> **Short task 1**
Print the records again word for word, from the start of the records through the line containing "click(x=20, y=32)", including both ends, and omit the pictures from your answer.

> **Text block**
----------
Quote from: holyzombiejesus on May 20, 2017, 02:19:04 PM

Another friend told me that when your money came out of the cash machine, don't remove it until the machine starts to take it back and then it won't come out of your bank account.


I read that in a Robert Rankine book, of all places. It wasn't even anything to do with the plot, just thrown in as an aside. I think you have to have a wad of cash coming out and only take the middle notes. He also advised wearing a sombrero so the camera didn't get your face.

touchingcloth

D'yer remember disc swappin' on yer PlahStahtion? Waweralltharrabout?!

Twit 2

If you smacked a vending machine in with a baseball bat, all the snack would spill out. We'd wear boxing gloves to pick them up. Eventually Schweppes employed a goon to chase after our shiny children's shins.

touchingcloth

This is another thing which is definitely not a "trick", but in about 1996 I pinched the CD for a free trial of AOL from the cover of a PC magazine in Tesco, because I'd misunderstood things and thought that the CD contained a sample of the internet. Not software for using your modem and phone line to access the internet, but a little disc filled with porn after porn after porn.

I was wrong, but I must have sank ten hours into the project before that realisation finally dawned.

Barry Admin

You did actually get portions of the internet as cover-mounted disks at one point. I remember that being the case with Amiga magazines.

Ambient Sheep

Quote from: holyzombiejesus on May 20, 2017, 02:19:04 PMOne thing that did work but was pointless was rather then dial numbers, just tap the cradle thing that amount of times, leaving a little gap in between digits. It would connect you but it wasn't free or anything.

I knew this trick, and it was far from pointless the day I had to make an urgent phone call from a payphone that had had its dial smashed in and wouldn't rotate. :-)

I got some funny looks from nearby people (cos the bells didn't half make a racket as you tapped), but even funnier ones when I then got through, put my 10p in, and started talking to the person on the other end...

touchingcloth

This trick still works - just use the ringpull from a drinks can in a public phone box and you can call any number you like for free.
----------
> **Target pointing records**

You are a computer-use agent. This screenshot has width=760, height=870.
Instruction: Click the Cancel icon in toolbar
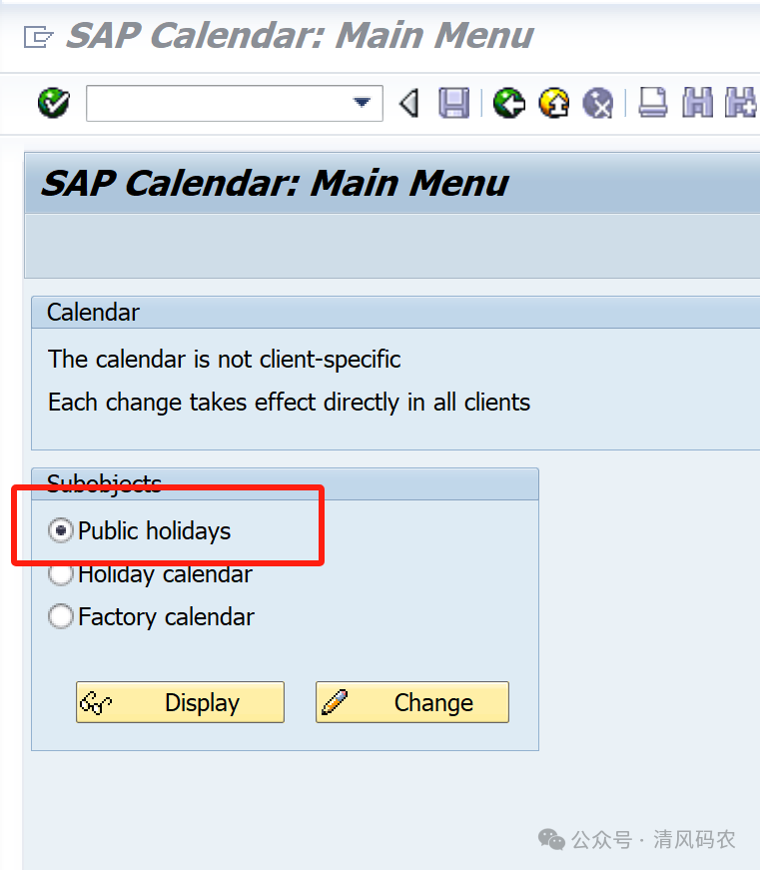(597, 103)
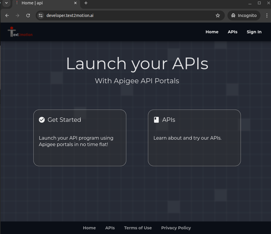Click the Text2motion logo in header
This screenshot has width=271, height=234.
click(x=20, y=32)
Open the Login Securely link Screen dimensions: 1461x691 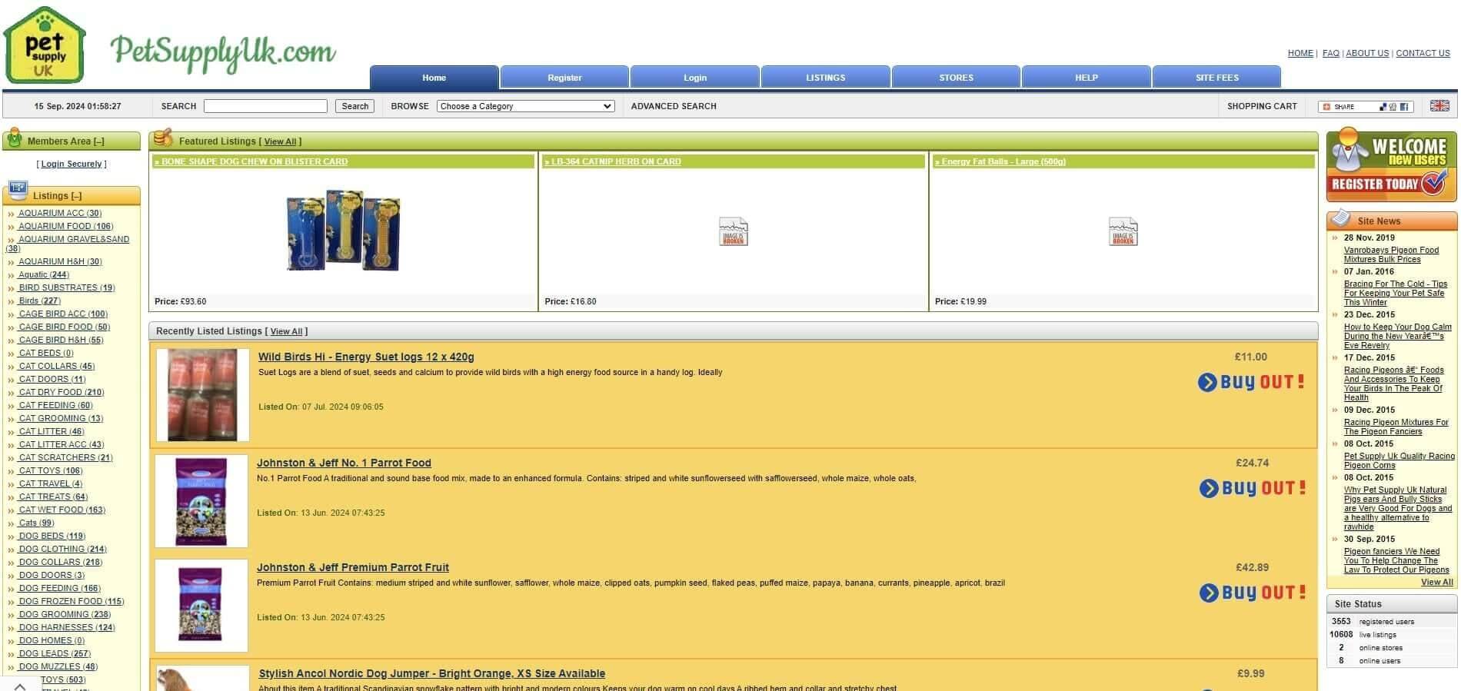[72, 164]
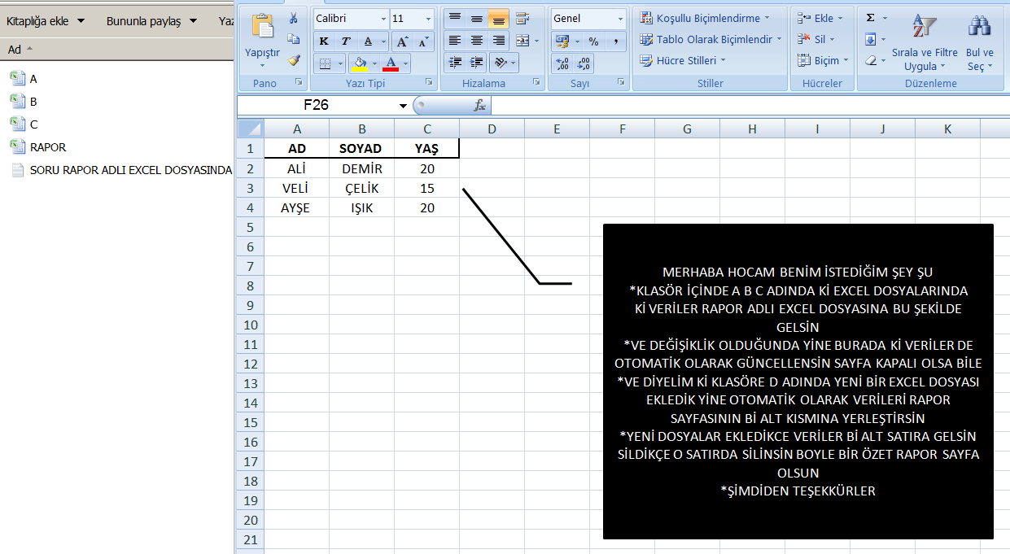Open the Kitaplığa ekle menu
This screenshot has height=554, width=1010.
45,21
----------
> **Short task 2**
Carry on the forum thread about payphone and cash machine tricks from where it stops.

> **Task answer 1**
You are a computer-use agent. This screenshot has width=760, height=870.
Instruction: Click the Cancel icon in toolbar
(597, 103)
Click the Text2motion logo in header
This screenshot has width=271, height=234.
click(x=20, y=32)

> **Task answer 2**
Sony Walkman Prophecies

Quote from: Barry Admin on May 20, 2017, 12:26:32 PM
In this thread here, maett and I were talking about the ways you used to be able to get free credits from arcade machines. (Briefly, putting a red-hot bit of wire in the coin slot, using a clicky gas lighter thing, or trying to whack a 2p back up the reject slot.)

These were ace bits of secret information, and you could only learn them from people who wanted to impress you, or who just felt generous enough to share. Without any internet being widely available, some people would hold onto this info, so you could spend years tying to work out the exact methods.

I'm wondering what other tricks and bits of juicy info you can remember. E.g. You might remember secret numbers you could dial from public phone boxes! Perhaps you could tell when a certain fruit machine was about to pay out. All that good stuff.

A strange Scottish friend of mine circa 1997 sent off for a 'how to get rich quick' pamphlet advertised in the back of a paper. Most of the tips involved arcade game scams like the one you mention. So, pre-internet (or most people having it) the information was there, it was just very specialist and you'd have to go out of your way to seek it out.

Re: phone boxes. I can remember attempting to reverse charge call from a phone box to another phone box, or making a self-funded call from one booth to another to see if anyone passing would pick it up. Would teenagers even bother doing that stuff these days? I suppose not. And quite right too. It was a pretty poor source of entertainment tbf.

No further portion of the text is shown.